• STATED GOAL
Copy out the items exactly, starting at the line that contains "The image size is (720, 1280)." and ending after the line that contains "Action: pyautogui.click(x=22, y=56)".

Items pointing to text and elements:
++++++++

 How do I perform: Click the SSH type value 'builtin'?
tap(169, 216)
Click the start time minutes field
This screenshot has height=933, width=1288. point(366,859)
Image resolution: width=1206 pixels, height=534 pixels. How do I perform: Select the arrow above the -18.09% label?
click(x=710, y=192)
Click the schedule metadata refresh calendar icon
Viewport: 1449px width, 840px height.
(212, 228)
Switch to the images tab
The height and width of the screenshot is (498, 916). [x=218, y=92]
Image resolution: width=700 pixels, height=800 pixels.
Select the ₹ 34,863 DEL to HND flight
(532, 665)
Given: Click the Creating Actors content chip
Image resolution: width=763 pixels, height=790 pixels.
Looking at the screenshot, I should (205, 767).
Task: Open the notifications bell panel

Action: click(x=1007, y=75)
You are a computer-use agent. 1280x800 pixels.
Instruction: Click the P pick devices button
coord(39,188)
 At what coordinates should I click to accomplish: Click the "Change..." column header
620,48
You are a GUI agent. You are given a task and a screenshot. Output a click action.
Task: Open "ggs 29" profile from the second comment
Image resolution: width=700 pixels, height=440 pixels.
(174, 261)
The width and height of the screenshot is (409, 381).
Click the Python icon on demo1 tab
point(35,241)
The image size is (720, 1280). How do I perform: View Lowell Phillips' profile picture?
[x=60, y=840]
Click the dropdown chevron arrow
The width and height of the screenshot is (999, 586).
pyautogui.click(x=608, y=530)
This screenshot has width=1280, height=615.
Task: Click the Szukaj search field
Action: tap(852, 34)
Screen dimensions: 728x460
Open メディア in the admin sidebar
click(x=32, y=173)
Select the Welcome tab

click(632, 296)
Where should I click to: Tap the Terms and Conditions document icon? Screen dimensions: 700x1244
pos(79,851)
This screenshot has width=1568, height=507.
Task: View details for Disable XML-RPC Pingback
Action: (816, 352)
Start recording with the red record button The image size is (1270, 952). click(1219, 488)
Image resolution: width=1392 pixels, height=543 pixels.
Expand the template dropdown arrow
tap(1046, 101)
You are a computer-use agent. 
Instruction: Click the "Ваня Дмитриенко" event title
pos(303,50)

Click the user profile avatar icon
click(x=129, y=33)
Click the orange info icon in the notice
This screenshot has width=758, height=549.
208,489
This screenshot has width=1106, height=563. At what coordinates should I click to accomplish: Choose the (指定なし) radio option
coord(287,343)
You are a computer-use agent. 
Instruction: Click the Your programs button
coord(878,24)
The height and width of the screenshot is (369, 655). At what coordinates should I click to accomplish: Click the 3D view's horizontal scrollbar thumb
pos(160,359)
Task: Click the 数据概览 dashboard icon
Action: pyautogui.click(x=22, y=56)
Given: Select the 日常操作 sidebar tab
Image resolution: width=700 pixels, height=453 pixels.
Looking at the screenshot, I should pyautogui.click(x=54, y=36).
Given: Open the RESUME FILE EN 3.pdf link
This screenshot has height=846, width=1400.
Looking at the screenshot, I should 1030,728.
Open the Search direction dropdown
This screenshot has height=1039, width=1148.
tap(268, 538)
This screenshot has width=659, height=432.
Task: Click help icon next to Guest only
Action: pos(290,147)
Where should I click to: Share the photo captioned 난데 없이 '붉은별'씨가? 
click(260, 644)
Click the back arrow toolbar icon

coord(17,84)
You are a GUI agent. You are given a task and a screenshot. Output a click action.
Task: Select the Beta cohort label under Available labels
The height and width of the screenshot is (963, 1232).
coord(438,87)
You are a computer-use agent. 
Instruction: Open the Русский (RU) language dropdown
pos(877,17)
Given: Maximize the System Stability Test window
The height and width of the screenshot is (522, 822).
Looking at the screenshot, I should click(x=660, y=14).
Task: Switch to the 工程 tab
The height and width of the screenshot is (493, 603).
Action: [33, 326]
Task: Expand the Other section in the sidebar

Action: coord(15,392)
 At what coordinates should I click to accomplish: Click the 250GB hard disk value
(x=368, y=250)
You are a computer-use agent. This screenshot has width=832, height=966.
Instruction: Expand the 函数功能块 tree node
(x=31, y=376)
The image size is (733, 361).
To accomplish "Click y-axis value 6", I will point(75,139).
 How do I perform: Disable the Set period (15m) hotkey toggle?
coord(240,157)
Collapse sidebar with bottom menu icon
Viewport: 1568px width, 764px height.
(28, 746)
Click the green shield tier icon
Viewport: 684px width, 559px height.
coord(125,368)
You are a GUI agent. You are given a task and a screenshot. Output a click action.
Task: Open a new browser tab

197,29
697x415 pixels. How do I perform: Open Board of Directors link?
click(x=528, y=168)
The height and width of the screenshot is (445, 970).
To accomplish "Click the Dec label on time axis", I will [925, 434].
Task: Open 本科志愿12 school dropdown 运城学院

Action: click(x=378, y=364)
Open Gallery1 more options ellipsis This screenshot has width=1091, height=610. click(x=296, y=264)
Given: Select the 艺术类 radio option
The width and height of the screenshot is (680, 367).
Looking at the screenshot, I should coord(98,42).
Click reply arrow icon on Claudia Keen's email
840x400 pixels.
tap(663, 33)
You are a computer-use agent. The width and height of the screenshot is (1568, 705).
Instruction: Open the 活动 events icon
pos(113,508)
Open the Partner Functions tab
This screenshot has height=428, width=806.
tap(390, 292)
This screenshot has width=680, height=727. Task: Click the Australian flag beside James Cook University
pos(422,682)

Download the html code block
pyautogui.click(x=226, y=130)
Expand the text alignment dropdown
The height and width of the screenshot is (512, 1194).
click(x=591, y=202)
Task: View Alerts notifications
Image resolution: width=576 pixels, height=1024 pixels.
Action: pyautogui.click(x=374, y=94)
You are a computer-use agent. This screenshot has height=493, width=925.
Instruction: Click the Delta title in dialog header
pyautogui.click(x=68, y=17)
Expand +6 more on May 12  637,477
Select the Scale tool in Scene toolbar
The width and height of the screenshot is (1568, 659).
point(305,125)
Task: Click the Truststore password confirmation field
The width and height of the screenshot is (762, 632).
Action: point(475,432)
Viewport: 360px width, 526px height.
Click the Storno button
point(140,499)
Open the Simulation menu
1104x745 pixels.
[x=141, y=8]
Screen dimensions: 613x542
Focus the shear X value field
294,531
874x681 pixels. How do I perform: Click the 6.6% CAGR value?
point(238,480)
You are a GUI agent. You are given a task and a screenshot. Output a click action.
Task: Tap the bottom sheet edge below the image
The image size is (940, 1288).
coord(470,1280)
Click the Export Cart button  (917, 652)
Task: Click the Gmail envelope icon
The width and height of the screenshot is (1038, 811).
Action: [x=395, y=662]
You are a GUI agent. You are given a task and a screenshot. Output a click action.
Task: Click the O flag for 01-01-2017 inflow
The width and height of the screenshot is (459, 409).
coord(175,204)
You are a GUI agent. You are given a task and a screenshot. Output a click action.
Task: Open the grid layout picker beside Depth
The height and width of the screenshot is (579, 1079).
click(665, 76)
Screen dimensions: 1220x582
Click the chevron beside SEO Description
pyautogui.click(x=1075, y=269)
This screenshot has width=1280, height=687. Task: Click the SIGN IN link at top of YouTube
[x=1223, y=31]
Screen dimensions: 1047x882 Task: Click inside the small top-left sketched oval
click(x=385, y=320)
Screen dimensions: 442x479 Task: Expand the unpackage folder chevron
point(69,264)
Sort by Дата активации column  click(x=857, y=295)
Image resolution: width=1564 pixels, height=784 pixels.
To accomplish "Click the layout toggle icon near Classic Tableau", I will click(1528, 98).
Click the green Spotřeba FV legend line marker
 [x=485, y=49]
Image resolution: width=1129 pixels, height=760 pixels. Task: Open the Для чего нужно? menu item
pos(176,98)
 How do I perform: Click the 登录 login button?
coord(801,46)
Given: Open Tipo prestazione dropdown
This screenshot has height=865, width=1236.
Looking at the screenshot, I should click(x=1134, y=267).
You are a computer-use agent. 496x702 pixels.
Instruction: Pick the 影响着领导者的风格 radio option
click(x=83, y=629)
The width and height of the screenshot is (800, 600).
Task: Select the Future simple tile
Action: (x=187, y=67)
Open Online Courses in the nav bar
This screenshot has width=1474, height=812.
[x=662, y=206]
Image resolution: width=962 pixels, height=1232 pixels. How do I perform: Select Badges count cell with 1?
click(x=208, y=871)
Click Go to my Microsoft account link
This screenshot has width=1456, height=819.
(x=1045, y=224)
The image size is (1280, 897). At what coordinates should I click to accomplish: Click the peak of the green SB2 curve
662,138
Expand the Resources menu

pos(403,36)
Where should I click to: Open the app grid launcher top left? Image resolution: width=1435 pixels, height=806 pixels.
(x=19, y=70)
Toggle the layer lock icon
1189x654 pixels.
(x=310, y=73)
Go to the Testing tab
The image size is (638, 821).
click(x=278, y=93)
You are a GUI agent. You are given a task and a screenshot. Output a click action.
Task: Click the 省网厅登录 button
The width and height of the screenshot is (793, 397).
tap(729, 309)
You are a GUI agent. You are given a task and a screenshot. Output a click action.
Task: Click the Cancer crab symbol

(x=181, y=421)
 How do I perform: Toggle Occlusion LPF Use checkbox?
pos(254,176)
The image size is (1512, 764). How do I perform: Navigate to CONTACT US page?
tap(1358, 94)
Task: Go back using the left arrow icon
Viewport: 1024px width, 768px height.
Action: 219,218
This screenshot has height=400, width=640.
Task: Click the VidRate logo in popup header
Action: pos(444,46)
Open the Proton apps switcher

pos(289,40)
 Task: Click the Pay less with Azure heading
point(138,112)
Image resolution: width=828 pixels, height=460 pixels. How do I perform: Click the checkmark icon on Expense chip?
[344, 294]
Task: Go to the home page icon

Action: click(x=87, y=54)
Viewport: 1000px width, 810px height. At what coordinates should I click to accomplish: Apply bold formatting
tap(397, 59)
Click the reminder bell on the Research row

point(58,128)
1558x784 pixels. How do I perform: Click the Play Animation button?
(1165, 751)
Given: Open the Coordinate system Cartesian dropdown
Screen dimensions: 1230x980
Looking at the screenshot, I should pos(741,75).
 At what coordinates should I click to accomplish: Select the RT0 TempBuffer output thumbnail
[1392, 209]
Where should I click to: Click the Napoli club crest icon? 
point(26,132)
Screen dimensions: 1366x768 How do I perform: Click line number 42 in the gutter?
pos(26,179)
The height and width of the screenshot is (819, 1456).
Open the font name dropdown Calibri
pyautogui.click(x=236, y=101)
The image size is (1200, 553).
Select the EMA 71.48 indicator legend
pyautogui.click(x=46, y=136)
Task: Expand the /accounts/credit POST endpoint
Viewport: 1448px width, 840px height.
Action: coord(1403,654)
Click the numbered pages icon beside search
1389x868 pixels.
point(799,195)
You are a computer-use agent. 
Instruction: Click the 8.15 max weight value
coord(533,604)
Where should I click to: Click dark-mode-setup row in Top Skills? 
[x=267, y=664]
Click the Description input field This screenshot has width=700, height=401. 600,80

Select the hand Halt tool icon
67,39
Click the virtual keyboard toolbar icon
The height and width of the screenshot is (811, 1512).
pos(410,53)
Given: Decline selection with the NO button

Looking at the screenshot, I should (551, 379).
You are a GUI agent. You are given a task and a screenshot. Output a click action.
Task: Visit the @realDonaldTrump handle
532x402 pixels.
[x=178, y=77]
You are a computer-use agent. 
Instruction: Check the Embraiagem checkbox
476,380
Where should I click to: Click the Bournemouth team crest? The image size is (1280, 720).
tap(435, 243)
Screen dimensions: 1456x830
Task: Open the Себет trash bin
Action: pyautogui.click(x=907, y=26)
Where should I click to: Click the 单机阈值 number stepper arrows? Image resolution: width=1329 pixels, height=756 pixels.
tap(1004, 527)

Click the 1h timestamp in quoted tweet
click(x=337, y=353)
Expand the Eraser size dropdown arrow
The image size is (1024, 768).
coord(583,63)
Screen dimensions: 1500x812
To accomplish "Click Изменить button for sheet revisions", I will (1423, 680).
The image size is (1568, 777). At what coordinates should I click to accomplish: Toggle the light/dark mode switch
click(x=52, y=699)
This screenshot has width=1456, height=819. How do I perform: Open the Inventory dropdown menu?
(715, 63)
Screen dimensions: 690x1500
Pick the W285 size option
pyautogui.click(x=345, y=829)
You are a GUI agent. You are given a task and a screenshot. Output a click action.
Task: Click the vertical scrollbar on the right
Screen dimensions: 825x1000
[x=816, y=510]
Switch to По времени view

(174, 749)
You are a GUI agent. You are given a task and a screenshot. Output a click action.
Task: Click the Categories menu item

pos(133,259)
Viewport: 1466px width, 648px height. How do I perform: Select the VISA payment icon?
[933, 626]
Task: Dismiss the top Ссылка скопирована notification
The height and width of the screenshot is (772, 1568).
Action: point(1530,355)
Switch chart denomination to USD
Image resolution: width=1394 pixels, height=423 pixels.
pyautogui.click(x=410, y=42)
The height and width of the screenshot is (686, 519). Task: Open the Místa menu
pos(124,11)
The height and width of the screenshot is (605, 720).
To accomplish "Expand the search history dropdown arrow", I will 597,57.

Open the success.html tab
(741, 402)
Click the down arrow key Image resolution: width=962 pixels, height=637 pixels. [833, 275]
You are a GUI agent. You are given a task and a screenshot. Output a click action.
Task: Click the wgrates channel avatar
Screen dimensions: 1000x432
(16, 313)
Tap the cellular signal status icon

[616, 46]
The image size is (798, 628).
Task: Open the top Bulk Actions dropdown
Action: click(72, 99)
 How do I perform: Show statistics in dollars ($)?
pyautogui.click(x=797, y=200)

++++++++

• SOLUTION TO THE EXERCISE
The image size is (720, 1280). How do I perform: View Lowell Phillips' profile picture?
[x=60, y=840]
Click the dropdown chevron arrow
The width and height of the screenshot is (999, 586).
pyautogui.click(x=608, y=530)
This screenshot has width=1280, height=615.
Task: Click the Szukaj search field
Action: tap(852, 34)
Screen dimensions: 728x460
Open メディア in the admin sidebar
click(x=32, y=173)
Select the Welcome tab

click(632, 296)
Where should I click to: Tap the Terms and Conditions document icon? Screen dimensions: 700x1244
pos(79,851)
This screenshot has width=1568, height=507.
Task: View details for Disable XML-RPC Pingback
Action: (816, 352)
Start recording with the red record button The image size is (1270, 952). click(1219, 488)
Image resolution: width=1392 pixels, height=543 pixels.
Expand the template dropdown arrow
tap(1046, 101)
You are a computer-use agent. 
Instruction: Click the "Ваня Дмитриенко" event title
pos(303,50)

Click the user profile avatar icon
click(x=129, y=33)
Click the orange info icon in the notice
This screenshot has width=758, height=549.
208,489
This screenshot has width=1106, height=563. At what coordinates should I click to accomplish: Choose the (指定なし) radio option
coord(287,343)
You are a computer-use agent. 
Instruction: Click the Your programs button
coord(878,24)
The height and width of the screenshot is (369, 655). At what coordinates should I click to accomplish: Click the 3D view's horizontal scrollbar thumb
pos(160,359)
Task: Click the 数据概览 dashboard icon
Action: pyautogui.click(x=22, y=56)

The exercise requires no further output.